Passed in response to the 1989 murder of actress Rebecca Schaeffer by a fan who located her through motor records, the bill requires that drivers be given a chance to prevent disclosure of personal information to direct marketers and others. DMers have generally been able to live with such “opt-out” provisions.
However, sources said the ruling will lead to enforcement of the Shelby Amendment, a provision added to last year’s appropriations bill by Sen. Richard Shelby (R-AL). The measure, signed by President Clinton last October, says that drivers must “opt in” in order for states to disclose their personal information, and would cut off highway funding to states that fail to comply.
The opinion written by Chief Justice William Rehnquist seems to validate this shift from an opt-out to an opt-in. “Under the amended DPPA, states may not imply consent from a driver’s failure to take advantage of a state-afforded opportunity to block disclosure, but must rather obtain a driver’s affirmative consent,” he wrote.
The opinion drew quick fire from the Direct Marketing Association.
“The decision sets a terrible precedent on whether or not public records remain public,” said DMA spokesperson Stephen Altobelli. “It will open the door for more activism on the part of Congress restricting public use of information without regard to freedom of information principles and the First Amendment.”
Altobelli added, “We also have concerns about the manner in which the Shelby amendment became law–there was no public debate, no public hearings on an amendment which significantly restricts access to important public records.”
Yesterday’s opinion seemed to fly in the face of several recent Supreme Court decisions restricting the ability of the federal government to regulate state activities.
Although he agreed that the Shelby amendment can now be enforced, Privacy Journal Publisher Robert Ellis Smith said, “The decision is neutral on privacy. It’s about the principles of federalism.”

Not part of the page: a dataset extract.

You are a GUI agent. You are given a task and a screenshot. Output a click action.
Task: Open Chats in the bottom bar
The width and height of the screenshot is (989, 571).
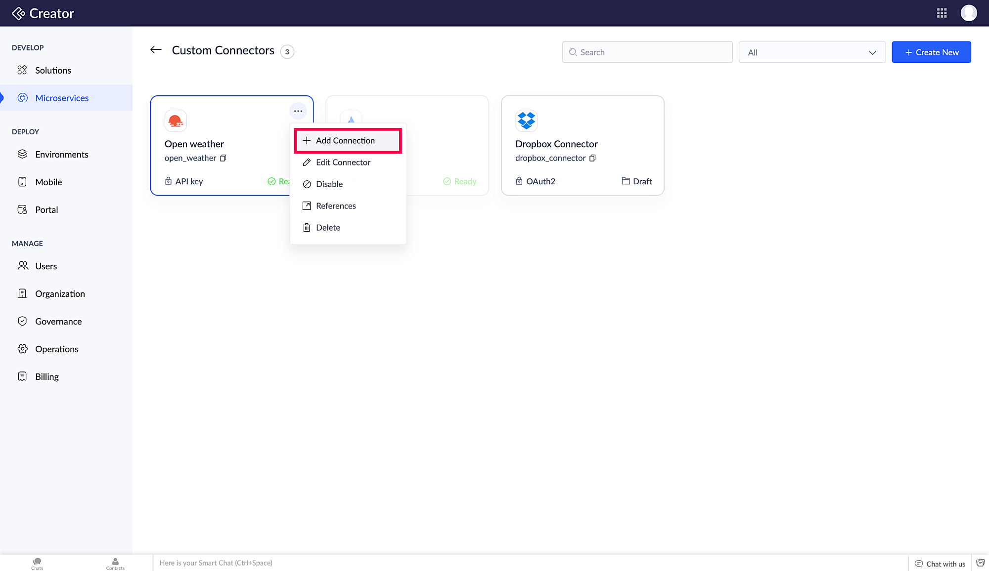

The ruling reversed a decision by the U.S. District court for the District of South Carolina, which found that the DPPA was “incompatible with the principles of federalism inherent in the Constitution…,” Rehnquist wrote.
South Carolina had filed suit in 1997, claiming that the DPPA violates the Tenth and Eleventh Amendments to the Constitution.
However, due to the fact that drivers’ information is an article of commerce, “its sale or release into the interstate stream of business is sufficient to support congressional regulation,” Rehnquist ruled.
He added that “the DPPA regulates the states as the owners of databases,” and does not require them to “regulate their own citizens.”
Rehnquist also noted that the “DPPA’s provisions do not apply solely to states,” but also to resellers of information obtained from the states.
In addition, the effort to carry out the law is not an unconstitutional burden for states, he stated.
Rehnquist pointed out that motor vehicle information is used by “insurers, manufacturers, direct marketers, and others engaged in interstate commerce to contact drivers with customized solicitations.”
Several states prohibit any release of drivers’ information to marketers.